Ideally, for power semiconductor devices, such as power transistors, it is desirable that the devices can operate at high voltages which are close to the theoretical breakdown voltage of the semiconductor. However, it is inevitable that during the manufacturing process defects in the semiconductor will be induced which will affect the semiconductor properties (e.g. carrier lifetime, recombination velocity, mobility, etc.) and the resulting device properties. As a result the measured voltage at which breakdown occurs is considerably less than the theoretical breakdown voltage. Thus, the operating voltage of such devices is limited which can be significant for power devices which are required in some applications to operate up to voltages of between 800-900 volts.
Silicon is the most commonly used semiconductor so for convenience of explanation, the description continues using silicon as an exemplary semiconductor material.
A number of methods have been developed in order to increase the measured breakdown voltage capabilities of power devices using planar technology. One of these methods involves processing a device having a guard ring: that is an auxiliary electrode. Such a process is well known in the art. In a NPN transistor, for example, a P+ guard ring is produced during a P+ diffusion step and is positioned so that there is a well defined space between it and the collector electrode of the NPN transistor. The guard ring decreases the electric field at the collector-base junction and thereby increases the voltage capability of the device. However, devices which are produced by this process have maximum operating voltages which are typically about 70% that of the theoretical breakdown voltage.
Another known method which increases the voltage capabilities of power devices by using guard rings requires an additional base drive processing step at a very high temperature, for example over 1200.degree. C. However, this method requires two additional process steps and a temperature domain which introduces crystal defects and a variation in the minority carrier lifetime.
All the methods which use guard rings have a disadvantage in that each guard ring increases the size of the die by as much as 10%-15%. In addition, problems can arise when processing the guard ring since it is extremely important that the space between the collector-base junction and the guard ring is clearly defined in order that the electric field can be sufficiently decreased. A further disadvantage with this method is that the measured voltage at which breakdown occurs is still less than the theoretical breakdown voltage.
A different method which addresses the problem of increasing the voltage capabilities of high voltage power devices requires the use of a field plate. In this case, the devices have a metal plate such as aluminium metal deposited on an isolation oxide. The aluminium plate is etched away so that it extends across only a portion of the isolation oxide near the collector-base junction thereby reducing the junction curvature effect: that is, the curving of the equipotential lines around the collector-base junction. However, at the edge of the aluminium plate the equipotential lines tend to converge and hence the electric field is increased. Silicon oxide is most commonly used because of its excellent compatibility with silicon.
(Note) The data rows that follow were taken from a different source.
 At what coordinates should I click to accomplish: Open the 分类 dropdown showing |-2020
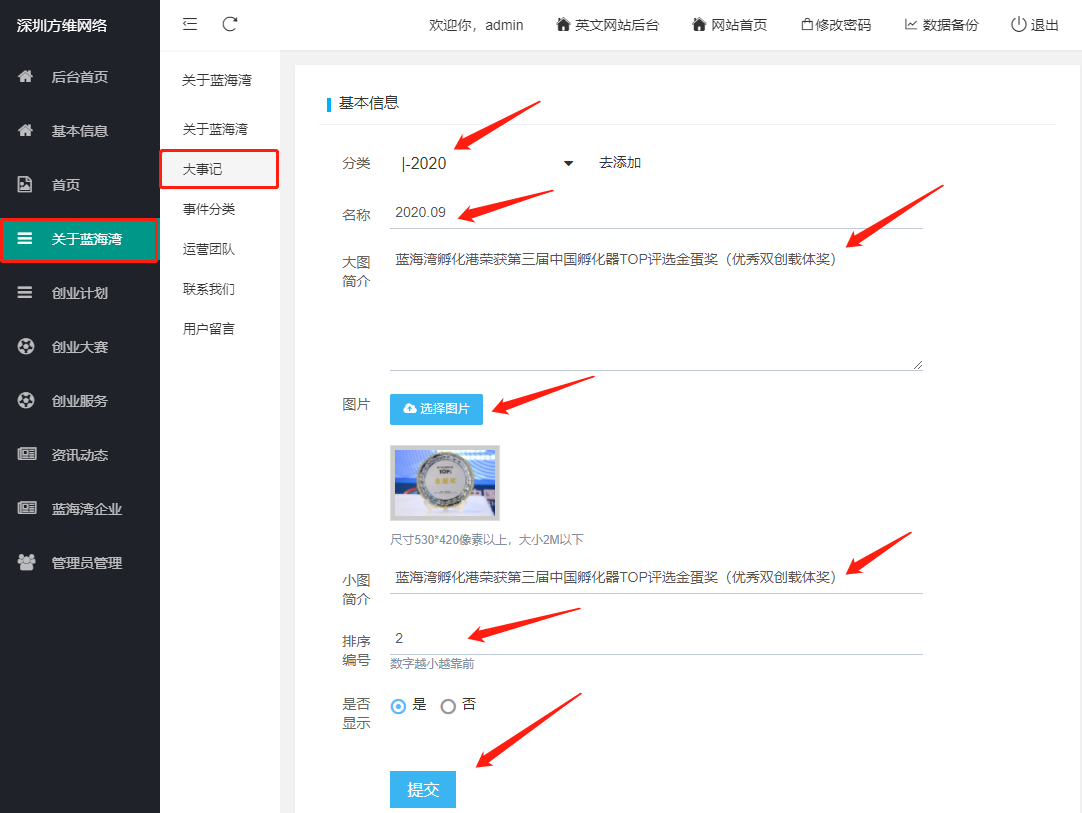point(487,163)
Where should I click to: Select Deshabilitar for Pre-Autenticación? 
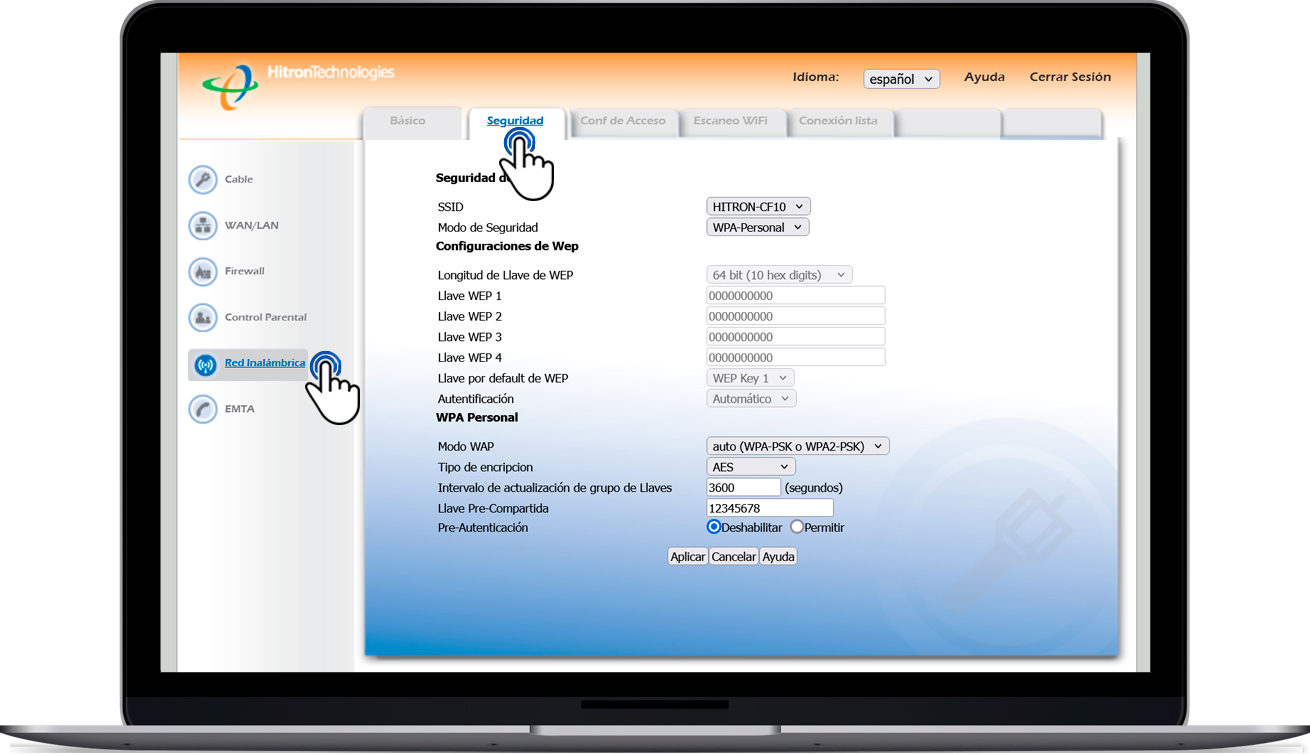[x=714, y=527]
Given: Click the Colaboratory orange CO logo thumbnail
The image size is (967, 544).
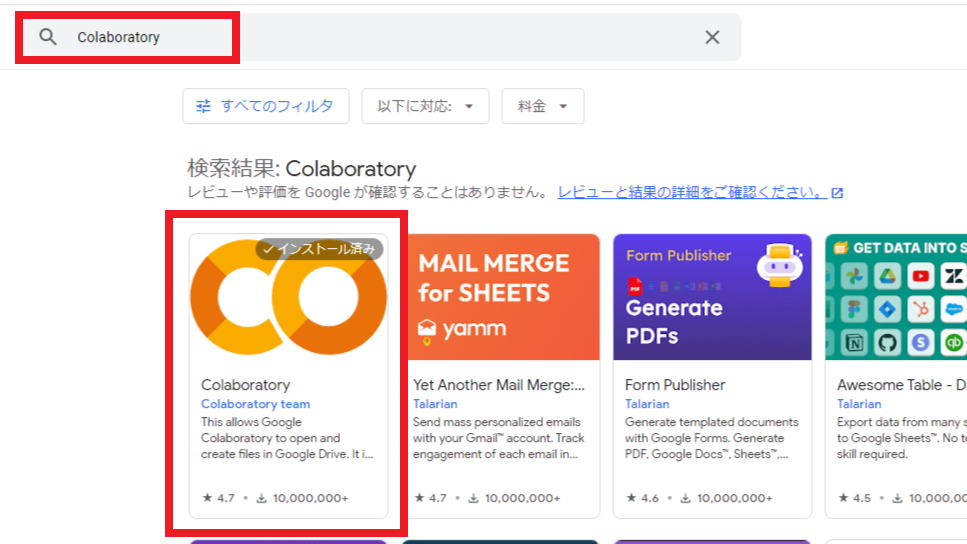Looking at the screenshot, I should (288, 300).
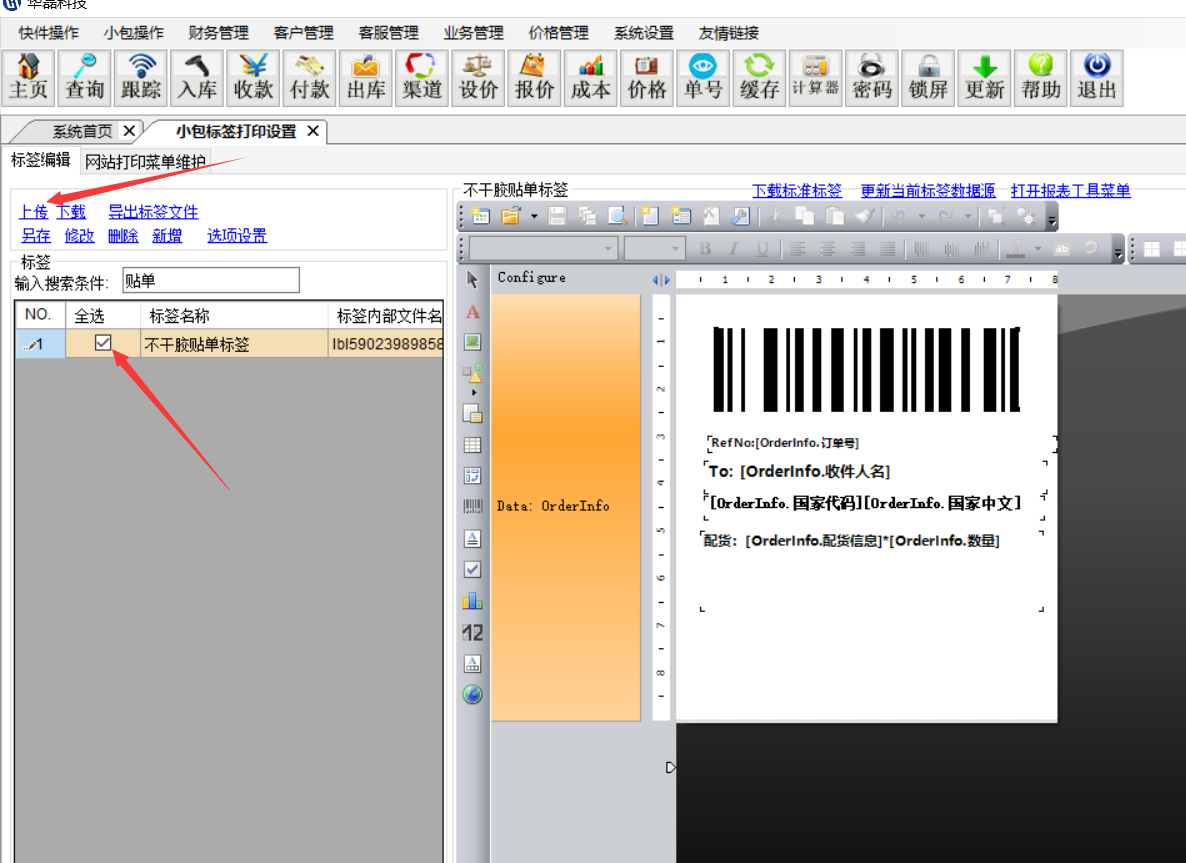Click the search condition input containing 贴单
The height and width of the screenshot is (863, 1186).
pyautogui.click(x=210, y=282)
Experiments have shown for such a field plate device that there exists a relationship between the minimum silicon oxide thickness and the resistivity of the semiconductor expitaxial layer in order to obtain the breakdown voltage. Against this, it is also important that the silicon oxide thickness between the collector-base junction and the edge of the aluminium plate is optimised to reduce the electric field at the edge of the aluminium plate. Taking account of these two conflicting requirements the optimum value for such a parameter is known by experiment. However, devices which are produced by this process have maximum operating voltages which are typically only about 60% that of the theoretical breakdown voltage.
A known improvement which utilises a resistive field plate method has been developed. This is similar to the field plate method, however, a semi-insulating polycrystalline semiconductor, such as polycrystalline silicon (SIPOS), is deposited on the silicon oxide which has been exposed by etching away the aluminium plate. Devices produced by such a process can support higher operating voltages, however, such devices suffer from a new problem which is known as the walk out effect.
The walk out effect produces a gradual variation in the measured breakdown voltage which affects the stability of the devices. In order to overcome the effects due to walk out, an additional dielectric layer is deposited using high temperature Chemical Vapour Deposition (CVD) on top of the SIPOS. Typically this second layer may comprise silicon oxide, silicon nitride or phosphosilicate glass. However, although having a CVD second layer reduces the walk out effect, the high resistivity of such a layer compromises the field plate effect and as a result considerably reduces the operating voltage capabilities of the semiconductor power device.